Posted in Federal Budget, Neoliberal capitalism, Precarious Work, Wages
5 comments on “Australia’s weird new Federal Budget that advocates rapid wages growth: a quick critical note on the commentary
  1. Chris White says:

    thanks >

  2. nswtlc says:

    It is hardly radical economics to say what Bill Mitchell says here: “Firms will not employ new labour, no matter how cheap it becomes, if they cannot sell the extra goods and services that would be produced.” Straightforward really but somehow such notions don’t seem to enter heads.
    “The claim that real wage cuts or growth retardation is necessary to stimulate employment is never borne out by the evidence… there is strong evidence that both employment growth and real wages growth respond positively to total spending growth and increasing economic activity. That evidence supports the positive relationship between real wages growth and employment growth”. http://bilbo.economicoutlook.net/blog/?p=36025

    • Thanks Neale, I agree that the first part of Bills’s quote is pretty straightforward. I do have a problem, at this stage until I read his whole post, with the second part. First total income would include the 2 big ones, wages themselves and also profits going back to the owner(s). “Total spending growth” includes workers’ spending and bosses’ “investment”. Conflating these into totals can be misleading when talking about capitalism as the system. Each type has a different purpose in the quest for profit relative to investment. Generally, the higher the investment in both machines etc and the workers who are needed to run them, the lower the profitability. To get a rescue of the rate of profit or increase it there has to be an investment in machines etc accompanied by controls over and often reduction of wages. I think that’s how it works.

  3. David Fox says:

    The Budget reflects the current crisis in Capitalism, which is becoming more moribund, decedant and parasitic everyday. The contradictions between the productive forces of capitalist society and its production relations then grow sharper and deeper.

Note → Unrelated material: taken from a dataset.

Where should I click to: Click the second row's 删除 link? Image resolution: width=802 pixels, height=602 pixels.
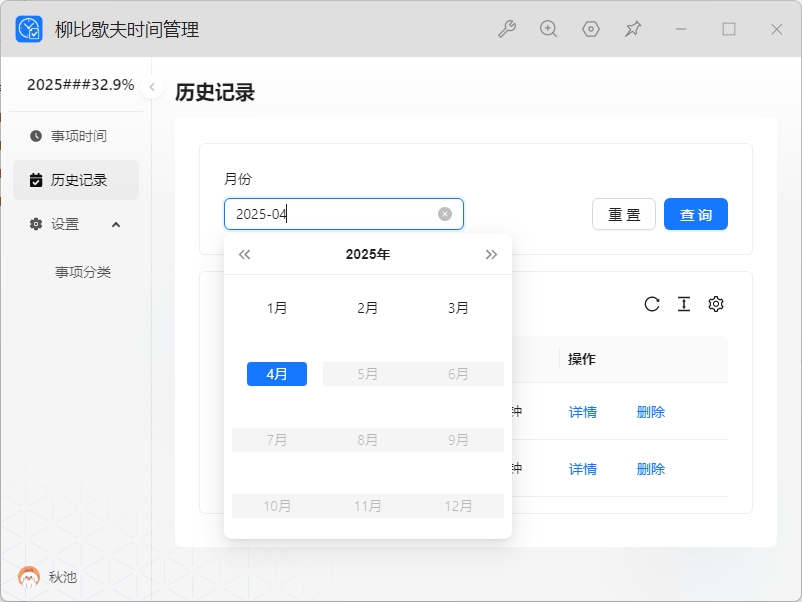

    • I think the challenge for us to be able to show a)how (and whether) concepts like that are actually working in current 21st century capitalism to the great detriment of workers and nature, b) pose the situation in plain language that helps non economists like you and me understand and grab hold of the issues, c) elevate the discussion about the alternatives that emerge in day to day struggles so that they can be pursued by workers rather than just heroic leaders.